O medo é um sentimento latente em todos nós. Não há alguém que, em algum momento da vida, não o sinta, em diferentes níveis de intensidade.
Zóio, um dos gatos com o qual divido subalternamente a casa, ao ouvir um barulho súbito no pátio, levanta as orelhas, arregala os olhos (mais do que já são) e, no segundo ruído mais forte, escapa do meu colo e desaparece para onde o nariz aponta. O medo dos animais é puro instinto. E protetor.
Uma pessoa andando às quatro horas da manhã numa rua escura de uma grande cidade pode sentir medo, e evitará a situação se puder evitá-la. Alguém que quiser atravessar uma rodovia movimentada, e não tiver talento para suicida, vai em busca de uma passarela.
Se sabemos que há um vírus altamente contagioso matando milhares de pessoas e que se transmite facilmente por via respiratória, todos usaremos máscaras e evitaremos aglomerações, porque assim nos ensinou a ciência sobre a transmissão desse vírus.
O medo em humanos também é instintivo e protetor, quando se percebe um perigo.
Não me especializei em psiquiatria, a especialidade médica mais difícil de todas. Prefiro as crianças, com seus sorrisos puros, seus narizes entupidos e suas verdades nuas. Mas tenho refletido, como uma espécie de charlatão bem intencionado, sobre alguns comportamentos humanos atuais, sobre como nossos medos podem ficar escondidos em algum lugar do inconsciente a ponto de perderem a conexão com nosso instinto de defesa.

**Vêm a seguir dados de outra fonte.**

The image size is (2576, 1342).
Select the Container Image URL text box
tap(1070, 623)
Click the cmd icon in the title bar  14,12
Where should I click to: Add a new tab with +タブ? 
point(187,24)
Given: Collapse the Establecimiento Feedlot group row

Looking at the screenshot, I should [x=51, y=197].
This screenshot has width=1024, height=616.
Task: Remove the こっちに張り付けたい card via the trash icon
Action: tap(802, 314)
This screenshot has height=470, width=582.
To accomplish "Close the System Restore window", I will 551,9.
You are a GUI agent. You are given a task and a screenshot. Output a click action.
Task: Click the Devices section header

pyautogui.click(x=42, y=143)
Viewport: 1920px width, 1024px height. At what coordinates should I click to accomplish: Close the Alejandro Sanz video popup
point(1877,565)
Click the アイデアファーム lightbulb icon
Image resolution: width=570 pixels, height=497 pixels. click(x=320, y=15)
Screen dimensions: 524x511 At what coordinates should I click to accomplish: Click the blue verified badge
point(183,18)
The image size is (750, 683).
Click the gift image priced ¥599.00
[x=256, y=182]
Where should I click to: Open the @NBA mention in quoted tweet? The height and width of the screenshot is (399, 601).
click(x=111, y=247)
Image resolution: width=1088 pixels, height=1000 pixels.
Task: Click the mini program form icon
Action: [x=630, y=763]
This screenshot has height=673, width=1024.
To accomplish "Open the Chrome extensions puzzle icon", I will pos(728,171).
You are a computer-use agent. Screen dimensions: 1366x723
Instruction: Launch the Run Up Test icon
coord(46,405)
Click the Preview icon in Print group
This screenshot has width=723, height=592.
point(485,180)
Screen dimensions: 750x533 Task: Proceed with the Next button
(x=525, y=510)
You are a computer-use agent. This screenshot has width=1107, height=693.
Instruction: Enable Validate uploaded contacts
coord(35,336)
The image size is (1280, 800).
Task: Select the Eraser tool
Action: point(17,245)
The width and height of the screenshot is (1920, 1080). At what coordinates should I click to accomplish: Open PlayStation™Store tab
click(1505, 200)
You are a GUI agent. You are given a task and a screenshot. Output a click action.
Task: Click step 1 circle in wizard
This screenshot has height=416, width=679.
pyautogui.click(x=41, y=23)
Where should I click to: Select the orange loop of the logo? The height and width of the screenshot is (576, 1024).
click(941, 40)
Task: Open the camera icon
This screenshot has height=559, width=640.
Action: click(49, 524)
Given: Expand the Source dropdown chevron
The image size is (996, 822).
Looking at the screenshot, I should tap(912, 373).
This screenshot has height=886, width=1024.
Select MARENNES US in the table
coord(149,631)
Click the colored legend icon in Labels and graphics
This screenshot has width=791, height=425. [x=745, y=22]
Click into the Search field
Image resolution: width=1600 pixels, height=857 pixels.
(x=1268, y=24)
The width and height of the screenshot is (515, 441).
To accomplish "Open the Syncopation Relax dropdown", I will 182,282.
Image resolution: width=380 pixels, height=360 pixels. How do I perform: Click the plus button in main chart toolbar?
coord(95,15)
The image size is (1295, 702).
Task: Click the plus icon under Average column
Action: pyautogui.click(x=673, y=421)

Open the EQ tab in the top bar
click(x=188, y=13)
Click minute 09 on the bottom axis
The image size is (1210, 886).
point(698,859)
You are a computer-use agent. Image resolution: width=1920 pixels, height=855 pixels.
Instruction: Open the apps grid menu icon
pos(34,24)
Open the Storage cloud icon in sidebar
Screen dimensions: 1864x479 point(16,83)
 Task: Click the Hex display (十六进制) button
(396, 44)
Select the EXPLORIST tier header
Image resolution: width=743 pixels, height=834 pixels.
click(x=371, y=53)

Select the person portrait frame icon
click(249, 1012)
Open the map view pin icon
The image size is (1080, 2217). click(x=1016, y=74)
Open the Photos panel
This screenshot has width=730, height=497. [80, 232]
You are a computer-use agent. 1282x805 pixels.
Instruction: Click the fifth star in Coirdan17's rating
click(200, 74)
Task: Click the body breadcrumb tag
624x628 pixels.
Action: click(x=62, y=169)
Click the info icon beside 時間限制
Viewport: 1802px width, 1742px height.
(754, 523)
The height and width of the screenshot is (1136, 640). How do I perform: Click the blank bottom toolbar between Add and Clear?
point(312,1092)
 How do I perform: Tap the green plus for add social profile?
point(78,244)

O medo nos protege, desde que não vire pânico. Quanto menos sabemos sobre algo perigoso, maior é o perigo que não percebemos. Informação e conhecimento são nossas principais armas de defesa.
Neste exato momento, quase trezentas pessoas aguardam leito em uma UTI no estado gaúcho.
Tenhamos medo, portanto, de ficarmos gravemente doentes, por qualquer que seja a doença, porque se temermos buscaremos formas de proteção. De medo, não morreremos.
E, se ouvires do presidente da república a expressão bíblica “não temas!”, informe-se de tudo o que presidente disse no mesmo discurso, e em toda a sua trajetória regada à ignorância, estupidez e desprezo pelos valores humanos mais sagrados, na contramão de qualquer ideia conhecida de Deus.
Não creio que a Bíblia possa ser citada sem escárnio por alguém que ignore tanta dor no pior momento da história da saúde pública brasileira.
E, enquanto aguardo que o Zóio reapareça , reflito que uma grande parte da população religiosa, que reza em nome de Deus todos os dias, foi fundamental na sua eleição.
Não sou psiquiatra, ainda bem, para explicar toda essa bizarrice. No máximo, um esforçado paciente quando tudo isso acabar. Ou antes.
Nardély Ilha - Médico pediatra. Mar/2021.
Bizarrice trágica... Já li por aí que ele reflete o pensamento do brasileiro médio. Mas a nossa "índole brasileira" passa pela humanidade, pela solidariedade e respeito ao sentimento alheio. Não, não creio que seja o pensamento do brasileiro médio. Acredito que isto deva-se a outra característica do nosso povo: o irresistível impulso de idolatrar "gurus" e "mitos". Coronéis espalhados por este Brasil sabem muito bem trabalhar com este traço de personalidade do DNA brasileiro.